=== What you will do ===
Copy out the Mo Twister profile starting at the words "- Occupations: Host, radio" and stopping after "own GTWM podcast.", with "presenter" swapped for "host".

- Born: Mohan Gumatay October 19, 1977 (age 48) Queens, New York City, U.S.
- Occupations: Host, radio DJ, photographer
- Years active: 1996–2002 2006–present
- Spouse: Angelika Schmeing ​ ​(m. 2021; div. 2025)​
- Partner(s): Bunny Paras Janette McBride
- Children: 3
- Website: motwister.com

= Mo Twister =

Radio personality

Mohan Gumatay (born October 19, 1977), known professionally as Mo Twister, is a Filipino American radio and television presenter. He is best known for his Good Times programs, which started as a radio show and later spun off to the television and Internet. He currently resides in Las Vegas and remotely hosts the Good Times with Mo (GTWM) radio show on Magic 89.9 in the Philippines, as well as his own GTWM podcast.

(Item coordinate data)

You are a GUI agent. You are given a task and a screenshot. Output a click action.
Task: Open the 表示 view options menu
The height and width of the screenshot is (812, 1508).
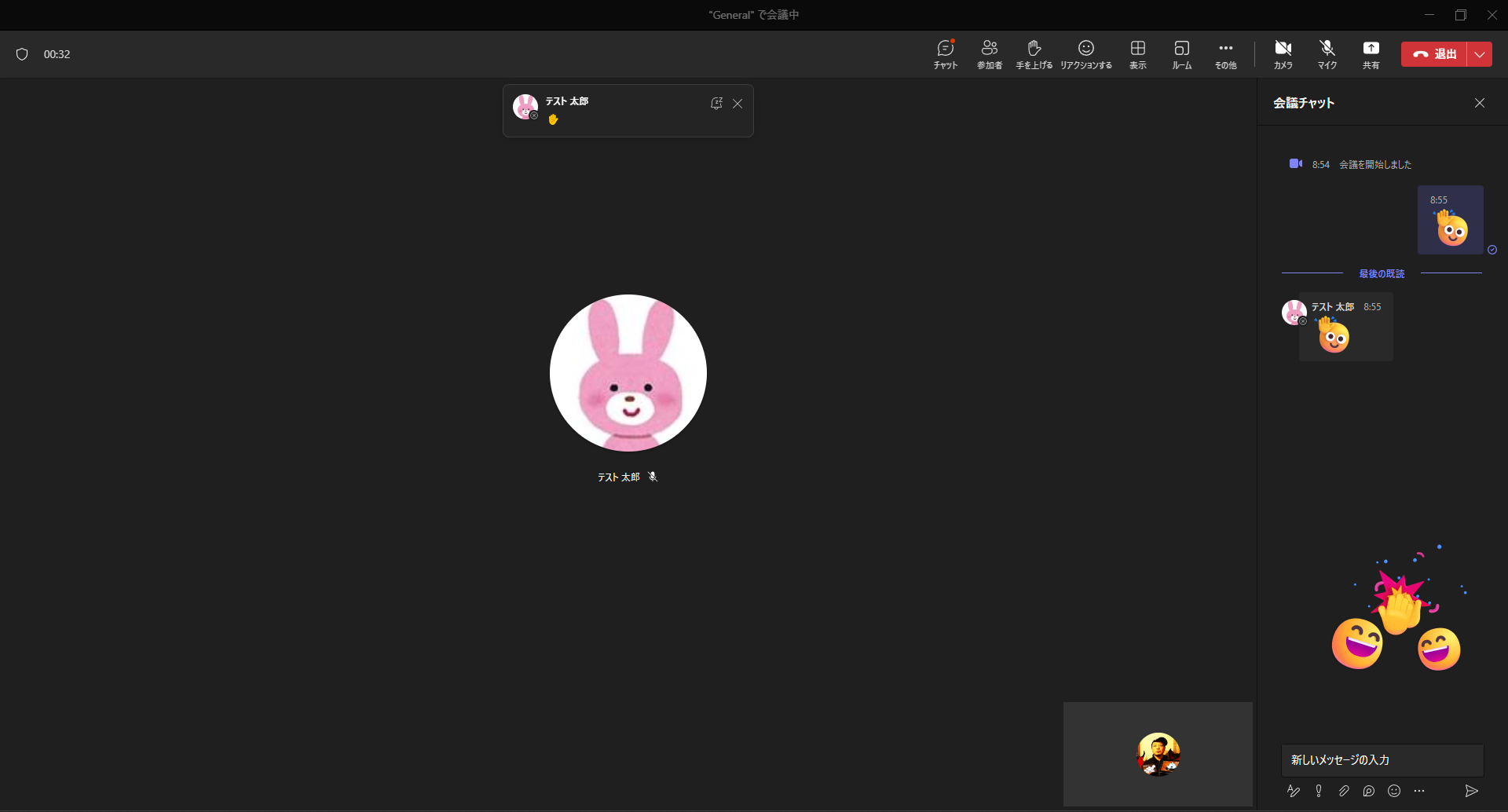click(x=1138, y=53)
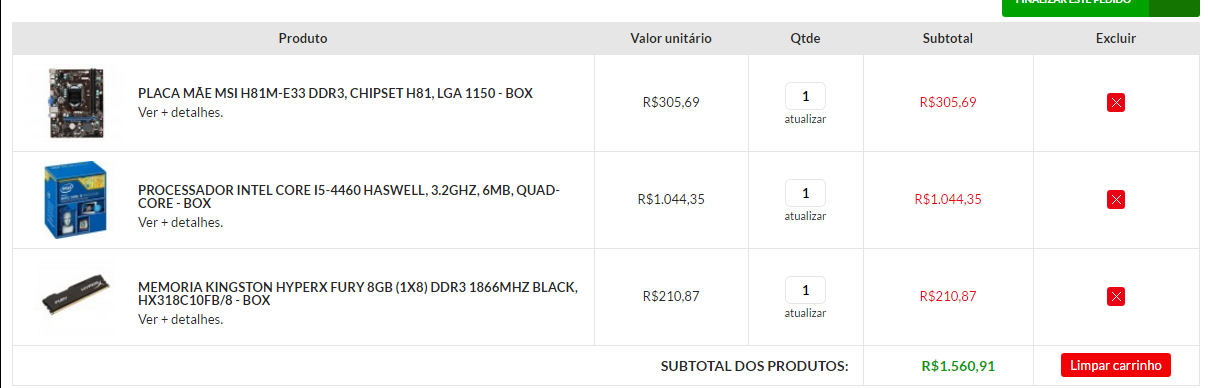
Task: Open Ver + detalhes for MSI motherboard
Action: point(181,112)
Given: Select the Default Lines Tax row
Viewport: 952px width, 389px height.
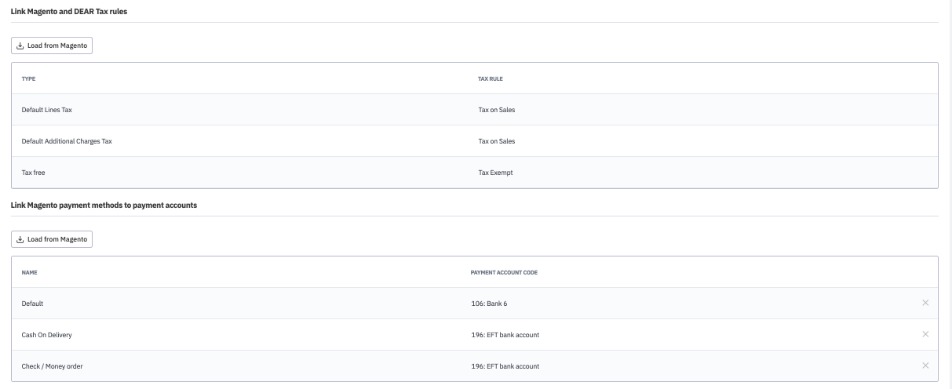Looking at the screenshot, I should coord(475,110).
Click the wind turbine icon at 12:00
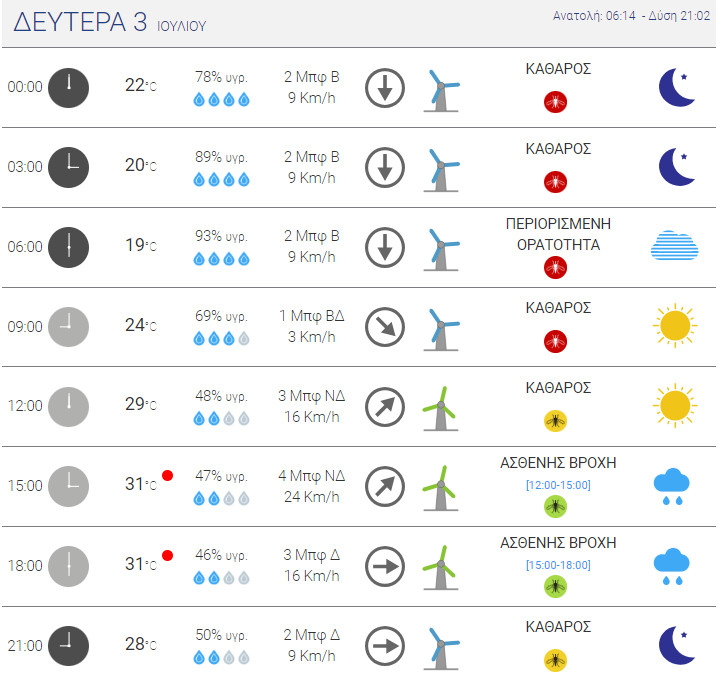The width and height of the screenshot is (717, 685). pos(438,407)
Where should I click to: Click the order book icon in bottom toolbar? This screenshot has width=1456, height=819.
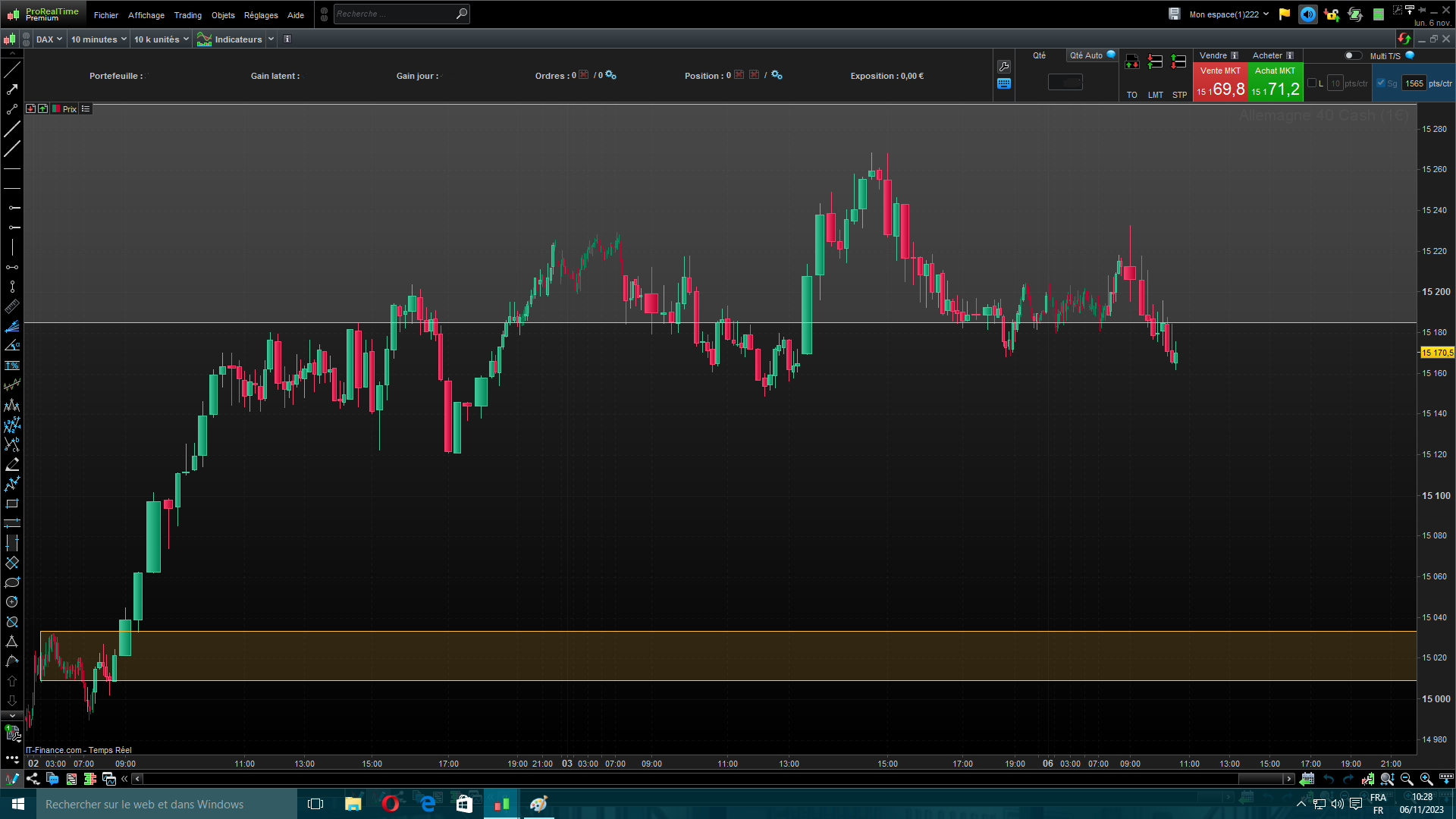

=== Solved exercise ===
- Occupations: Host, radio DJ, photographer
- Years active: 1996–2002 2006–present
- Spouse: Angelika Schmeing ​ ​(m. 2021; div. 2025)​
- Partner(s): Bunny Paras Janette McBride
- Children: 3
- Website: motwister.com

= Mo Twister =

Radio personality

Mohan Gumatay (born October 19, 1977), known professionally as Mo Twister, is a Filipino American radio and television host. He is best known for his Good Times programs, which started as a radio show and later spun off to the television and Internet. He currently resides in Las Vegas and remotely hosts the Good Times with Mo (GTWM) radio show on Magic 89.9 in the Philippines, as well as his own GTWM podcast.